Excerpt from the Dayton Daily News
The Wright State University faculty union has accused the administration of unfair labor practices as a proposed strike date nears.
The union has filed a complaint with the State Employment Relations Board accusing administrators of breaking collective bargaining ruled by negotiating in public, telling the news media about their “last, best offer” before telling the union, and failing to give the union requested information that was needed to continue negotiations.
The faculty union and university administration have been at odds over contract negotiations.
The union, a 564-member chapter of the American Association of University Professors, is set to strike at 8 a.m. Jan. 22, the second week of the universities winter class schedule.
The board of trustees on Jan. 4 issued a “last, best offer,” which means that was the final offer they plan to give.

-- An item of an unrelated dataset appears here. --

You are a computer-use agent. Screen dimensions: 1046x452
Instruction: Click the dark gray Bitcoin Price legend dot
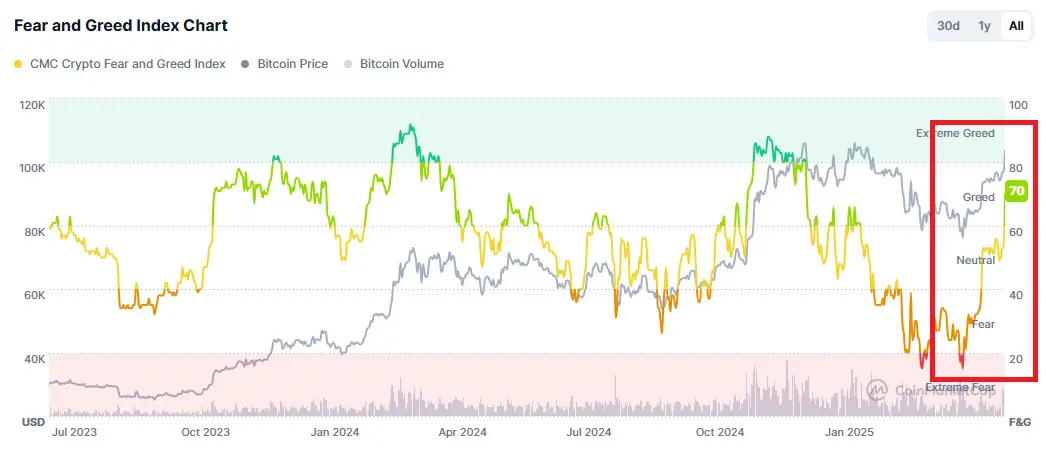[x=245, y=65]
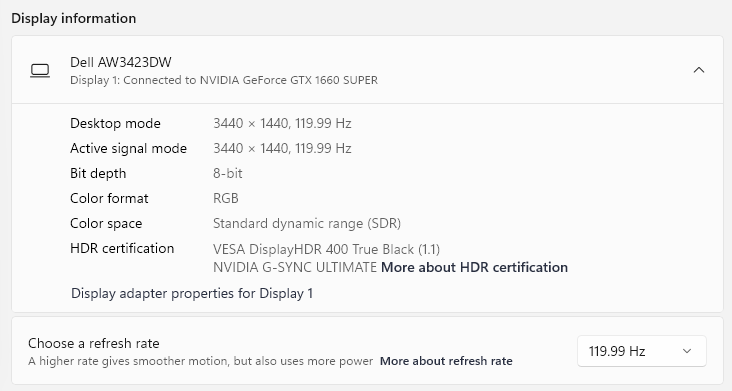Select the RGB color format value

226,198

It would move faculty union members into a “uniform” health care plan, maintains current rules of retrenchment, includes no pay raises and would allow faculty to be furloughed as part of “cost savings days.”
The board’s vote took the union by surprise since the two sides haven’t negotiated since early November, a union representative previously said.
The complaint states that prior to the “last, best offer” union leaders had sought more information from the administration related to areas that the union could be willing to make financial concessions, which “indicated clear intent of the (union) AAUP-WSU to negotiate.”
The complaint states a lawyer for the university said Dec. 7 that he would get more information as requested but never responded or answered follow up emails.
Then about a month later, the union states its members learned through the media instead of from the administration that trustees had given a final offer.